Transcribe the data between the lines holding "Find the location of a particular element. This" and "Get the Digital", inclusive, leaving the pictures out.

Record set.
----
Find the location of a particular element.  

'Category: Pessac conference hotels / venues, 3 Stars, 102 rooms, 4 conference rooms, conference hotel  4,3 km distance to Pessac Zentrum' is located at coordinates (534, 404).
----
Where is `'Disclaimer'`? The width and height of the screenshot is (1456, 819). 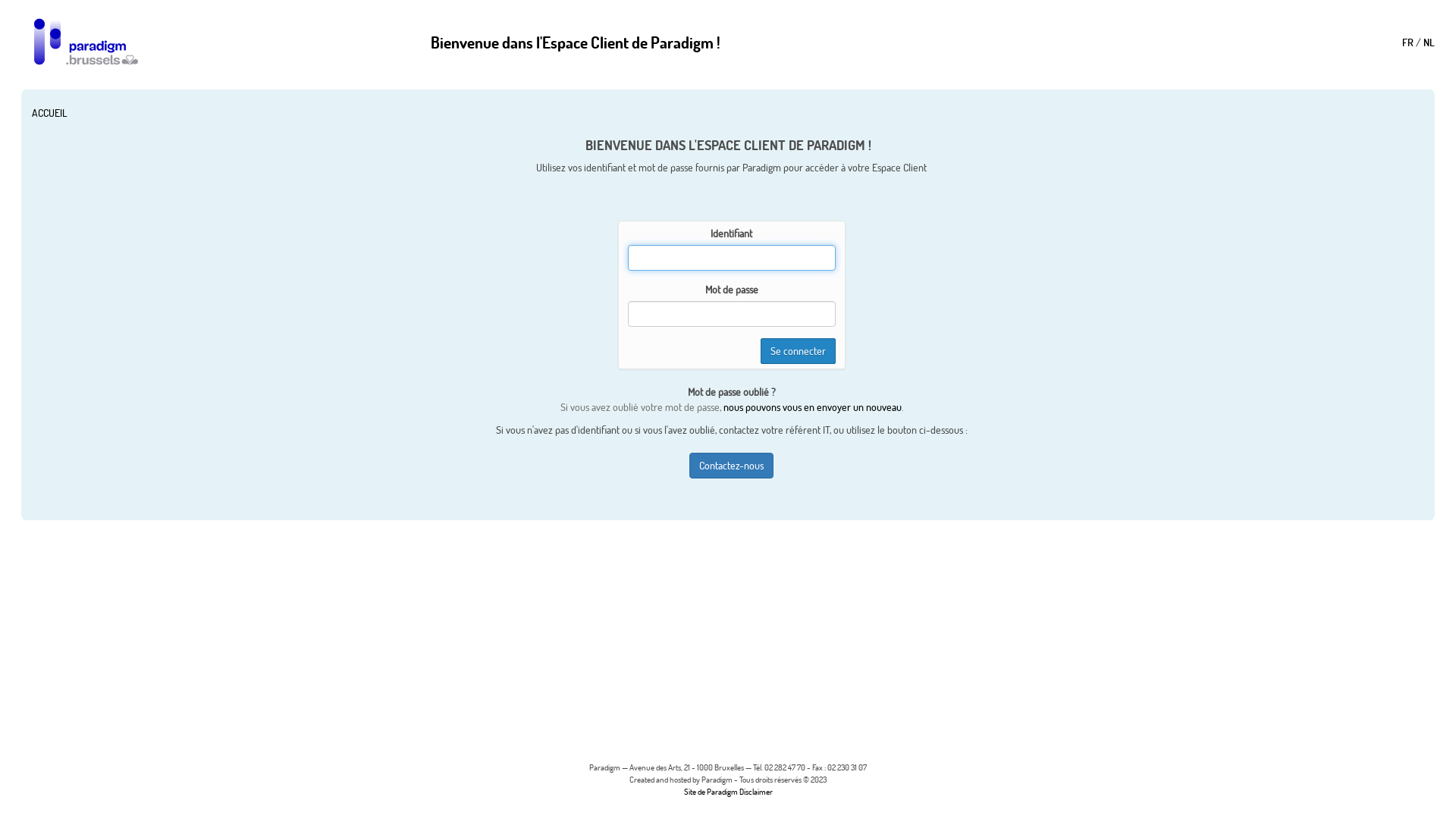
----
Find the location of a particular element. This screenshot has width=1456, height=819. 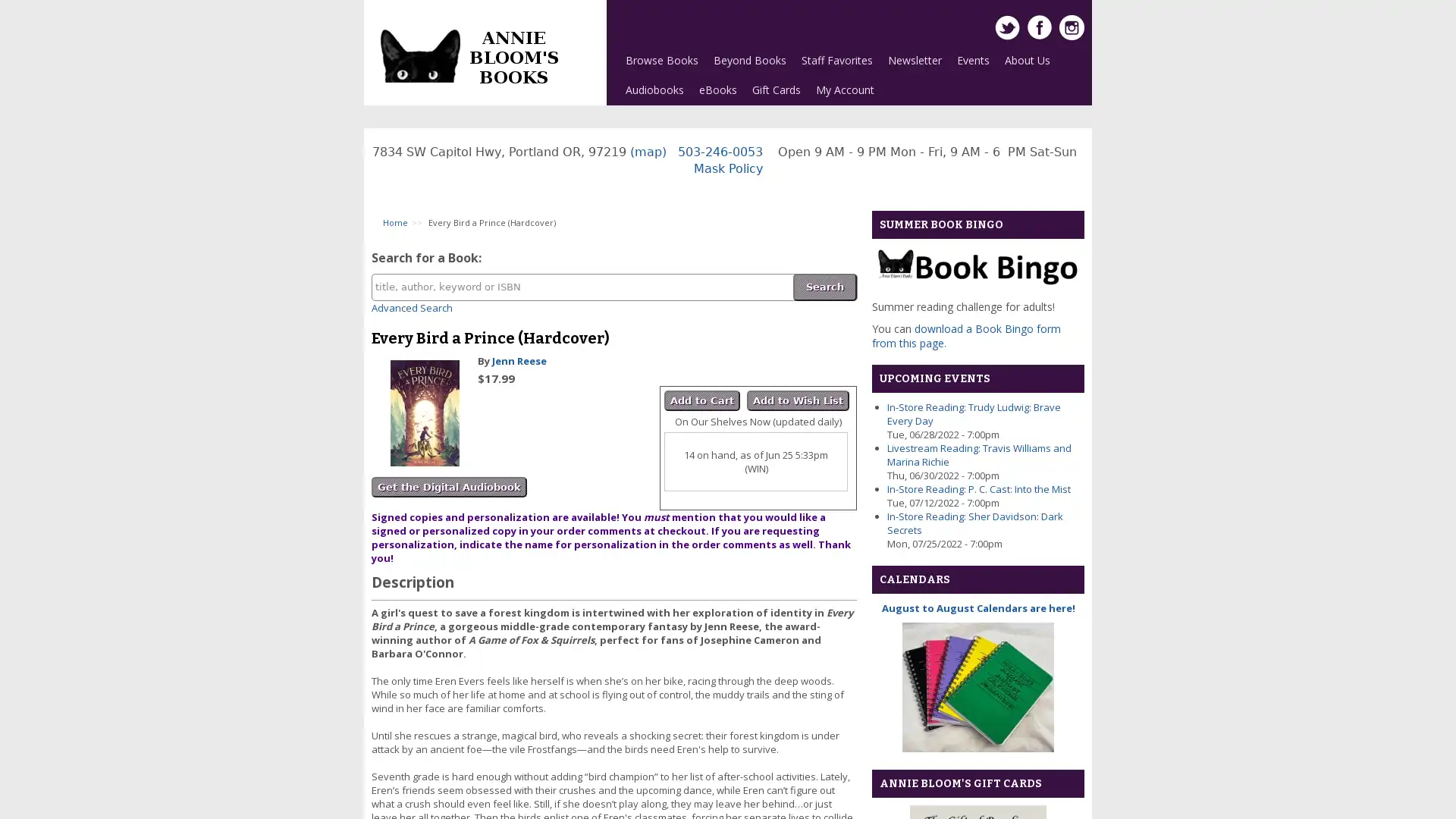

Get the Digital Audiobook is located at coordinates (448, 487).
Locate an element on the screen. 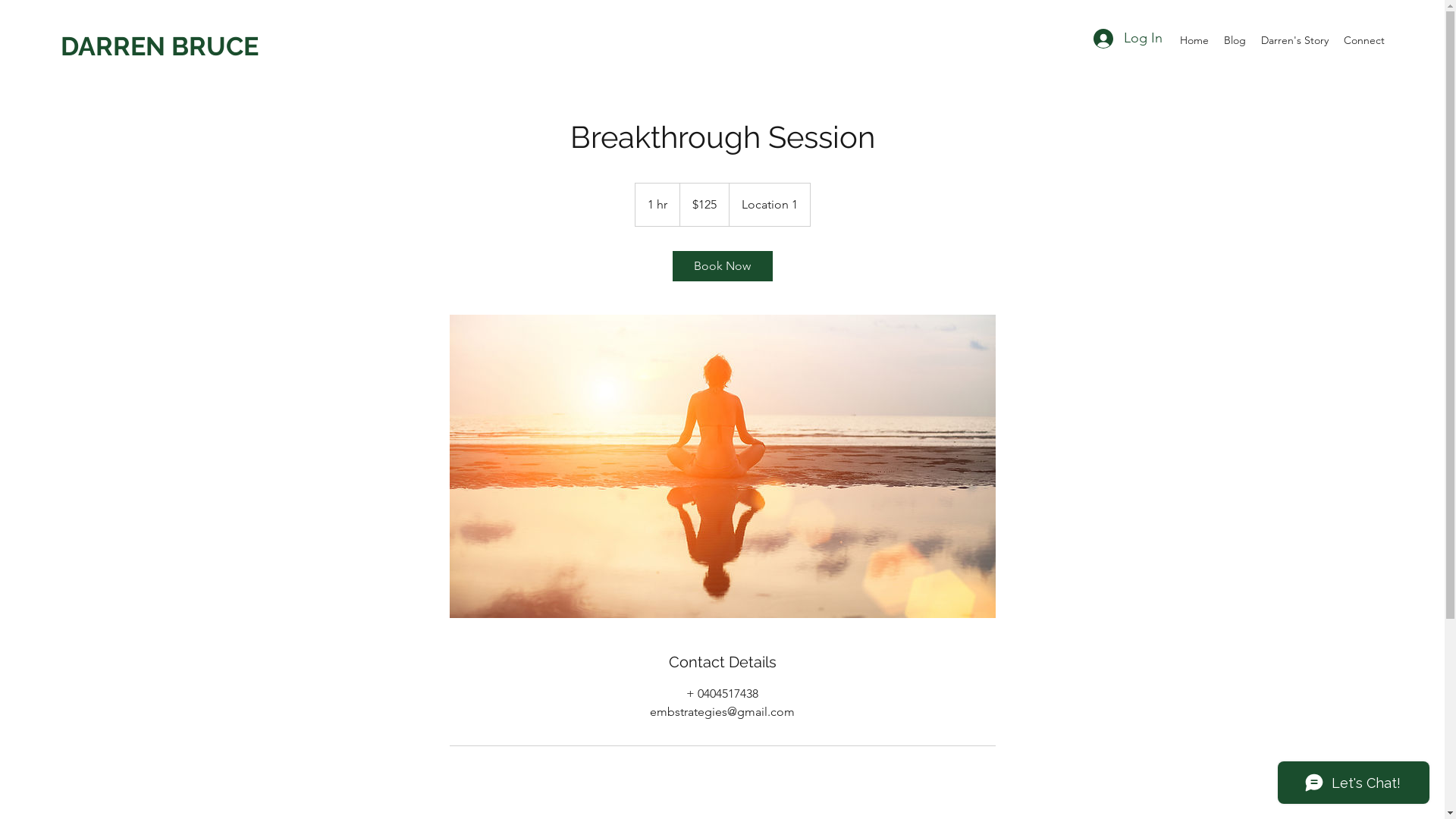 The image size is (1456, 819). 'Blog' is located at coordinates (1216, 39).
----
Exercise output.
Find the location of a particular element. This screenshot has width=1456, height=819. 

Get the Digital Audiobook is located at coordinates (448, 487).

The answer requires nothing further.